Goal of the exercise - Can you reproduce the brachial plexus injuries lecture below word for word, from its first line to its last?

Passage for review -
Plastic Surgery - Cyber Lectures
Brachial Plexus Injuries
Dr. Ashok K. Gupta
Projecting for a useful rehabilitation following Brachial Plexus Injury is one of the most demanding surgical designs. Advent of microsurgical techniques has made Brachial Plexus more accessible surgically, than it used to be a couple of decades ago. Microneural co-aptation of damaged Nerve Fascicles at Trunk, Division or Cord levels, have its limitations of time gap between the injury and repair and ultimate usefulness of the limb. Secondary Microsurgical Reconstruction in pre-ganglionic or Global Brachial Plexus Lesions, utilizing Adjoining or Distant Motor Nerves and Free Functioning Muscle Transfer (FFMT) have added a number of possibilities for a useful rehabilitation program. The person will never be able to achieve precision and original technical skills, after these secondary procedures; however, the limb can be turned into a useful supporting limb. Time interval between injury and secondary surgical repair do not influence the outcome significantly, however it is recommended to perform the neural re-distribution of the injured / damaged Brachial Plexus, utilizing available adjoining / distant donor motor nerves as early as possible.
Secondary Microsurgical Reconstructions - In Global Root Avulsion Injuries: Brachial Plexus
Over the decades, the therapeutic approach and the strategy of the management of Global Root Avulsion Injuries in Brachial Plexus lesions have changed dramatically. Secondary Neuro-muscular Microsurgical Reconstruction has replaced steps like Limb Amputations. Primary micro-neural reconstitution of Brachial Plexus Roots / Cords / Trunks is limited by factors like level of the injury, extent of the Neural / Muscular involvement and the time gap between the Surgery and the Injury. Results are greatly influenced by other factors and the Age and the Occupation of the patient.

Given information -

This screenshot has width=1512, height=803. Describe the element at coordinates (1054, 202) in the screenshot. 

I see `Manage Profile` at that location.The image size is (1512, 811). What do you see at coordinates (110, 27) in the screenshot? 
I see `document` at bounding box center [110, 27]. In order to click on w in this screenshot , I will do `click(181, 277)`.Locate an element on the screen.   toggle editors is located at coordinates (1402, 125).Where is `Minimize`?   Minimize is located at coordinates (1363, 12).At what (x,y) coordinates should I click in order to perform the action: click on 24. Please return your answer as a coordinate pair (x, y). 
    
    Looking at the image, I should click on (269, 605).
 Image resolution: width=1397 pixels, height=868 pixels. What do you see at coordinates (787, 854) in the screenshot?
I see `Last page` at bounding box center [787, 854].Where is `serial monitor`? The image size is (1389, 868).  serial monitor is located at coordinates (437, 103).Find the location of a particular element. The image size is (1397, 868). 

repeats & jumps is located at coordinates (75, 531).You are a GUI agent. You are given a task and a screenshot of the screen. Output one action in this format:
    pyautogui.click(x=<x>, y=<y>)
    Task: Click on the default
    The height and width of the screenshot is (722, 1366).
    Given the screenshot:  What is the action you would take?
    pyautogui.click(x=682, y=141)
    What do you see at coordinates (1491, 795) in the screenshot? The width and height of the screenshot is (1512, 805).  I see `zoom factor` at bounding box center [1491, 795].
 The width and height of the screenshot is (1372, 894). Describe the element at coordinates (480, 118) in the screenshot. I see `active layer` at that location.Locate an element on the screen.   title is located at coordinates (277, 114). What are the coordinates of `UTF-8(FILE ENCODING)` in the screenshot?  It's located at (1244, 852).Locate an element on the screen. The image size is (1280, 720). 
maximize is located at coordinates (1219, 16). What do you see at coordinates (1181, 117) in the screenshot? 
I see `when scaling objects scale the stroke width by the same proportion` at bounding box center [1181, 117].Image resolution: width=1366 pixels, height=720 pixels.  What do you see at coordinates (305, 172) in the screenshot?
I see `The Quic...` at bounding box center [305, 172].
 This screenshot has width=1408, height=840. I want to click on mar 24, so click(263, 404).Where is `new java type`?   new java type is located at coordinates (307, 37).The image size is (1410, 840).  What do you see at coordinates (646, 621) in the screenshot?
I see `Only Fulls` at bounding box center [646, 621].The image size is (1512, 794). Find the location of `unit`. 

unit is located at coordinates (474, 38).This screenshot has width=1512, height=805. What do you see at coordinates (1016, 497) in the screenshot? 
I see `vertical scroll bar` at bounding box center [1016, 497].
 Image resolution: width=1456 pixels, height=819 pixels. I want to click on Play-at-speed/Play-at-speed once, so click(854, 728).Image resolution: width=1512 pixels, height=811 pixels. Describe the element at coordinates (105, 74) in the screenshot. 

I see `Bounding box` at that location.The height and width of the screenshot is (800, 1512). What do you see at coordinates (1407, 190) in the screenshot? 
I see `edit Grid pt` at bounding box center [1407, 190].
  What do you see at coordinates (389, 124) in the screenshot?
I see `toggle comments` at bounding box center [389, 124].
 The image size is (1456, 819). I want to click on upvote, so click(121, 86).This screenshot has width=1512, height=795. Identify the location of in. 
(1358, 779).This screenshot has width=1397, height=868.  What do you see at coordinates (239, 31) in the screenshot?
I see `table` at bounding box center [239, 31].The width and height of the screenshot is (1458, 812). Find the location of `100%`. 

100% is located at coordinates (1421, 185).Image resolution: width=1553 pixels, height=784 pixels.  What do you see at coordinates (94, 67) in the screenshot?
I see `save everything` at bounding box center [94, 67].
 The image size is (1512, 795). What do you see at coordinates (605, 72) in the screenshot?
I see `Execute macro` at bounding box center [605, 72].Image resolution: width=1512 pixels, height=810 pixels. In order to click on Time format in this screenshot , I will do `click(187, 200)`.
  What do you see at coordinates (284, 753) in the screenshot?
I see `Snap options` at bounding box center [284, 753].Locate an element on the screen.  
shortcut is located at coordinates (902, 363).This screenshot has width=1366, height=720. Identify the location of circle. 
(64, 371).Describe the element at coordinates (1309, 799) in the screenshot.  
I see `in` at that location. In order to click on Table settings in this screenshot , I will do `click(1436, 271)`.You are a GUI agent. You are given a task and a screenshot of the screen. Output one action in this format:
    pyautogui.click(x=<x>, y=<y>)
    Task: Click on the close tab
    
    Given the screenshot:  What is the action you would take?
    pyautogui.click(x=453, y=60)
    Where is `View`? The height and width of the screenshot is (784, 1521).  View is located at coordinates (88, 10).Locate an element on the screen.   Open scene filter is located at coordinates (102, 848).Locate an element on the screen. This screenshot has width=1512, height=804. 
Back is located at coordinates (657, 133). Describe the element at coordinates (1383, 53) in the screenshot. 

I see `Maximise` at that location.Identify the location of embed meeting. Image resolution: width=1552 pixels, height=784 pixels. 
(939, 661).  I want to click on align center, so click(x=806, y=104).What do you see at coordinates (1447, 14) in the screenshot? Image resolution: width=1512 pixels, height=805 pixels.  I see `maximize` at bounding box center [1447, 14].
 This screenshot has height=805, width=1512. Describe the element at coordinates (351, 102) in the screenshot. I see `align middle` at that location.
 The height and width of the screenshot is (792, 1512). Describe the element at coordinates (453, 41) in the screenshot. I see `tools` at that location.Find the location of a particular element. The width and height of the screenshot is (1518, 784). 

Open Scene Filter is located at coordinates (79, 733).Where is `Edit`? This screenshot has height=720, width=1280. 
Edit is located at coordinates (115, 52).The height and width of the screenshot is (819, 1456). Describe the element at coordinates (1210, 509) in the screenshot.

Exercise output -
Plastic Surgery - Cyber Lectures
Brachial Plexus Injuries
Dr. Ashok K. Gupta
Projecting for a useful rehabilitation following Brachial Plexus Injury is one of the most demanding surgical designs. Advent of microsurgical techniques has made Brachial Plexus more accessible surgically, than it used to be a couple of decades ago. Microneural co-aptation of damaged Nerve Fascicles at Trunk, Division or Cord levels, have its limitations of time gap between the injury and repair and ultimate usefulness of the limb. Secondary Microsurgical Reconstruction in pre-ganglionic or Global Brachial Plexus Lesions, utilizing Adjoining or Distant Motor Nerves and Free Functioning Muscle Transfer (FFMT) have added a number of possibilities for a useful rehabilitation program. The person will never be able to achieve precision and original technical skills, after these secondary procedures; however, the limb can be turned into a useful supporting limb. Time interval between injury and secondary surgical repair do not influence the outcome significantly, however it is recommended to perform the neural re-distribution of the injured / damaged Brachial Plexus, utilizing available adjoining / distant donor motor nerves as early as possible.
Secondary Microsurgical Reconstructions - In Global Root Avulsion Injuries: Brachial Plexus
Over the decades, the therapeutic approach and the strategy of the management of Global Root Avulsion Injuries in Brachial Plexus lesions have changed dramatically. Secondary Neuro-muscular Microsurgical Reconstruction has replaced steps like Limb Amputations. Primary micro-neural reconstitution of Brachial Plexus Roots / Cords / Trunks is limited by factors like level of the injury, extent of the Neural / Muscular involvement and the time gap between the Surgery and the Injury. Results are greatly influenced by other factors and the Age and the Occupation of the patient.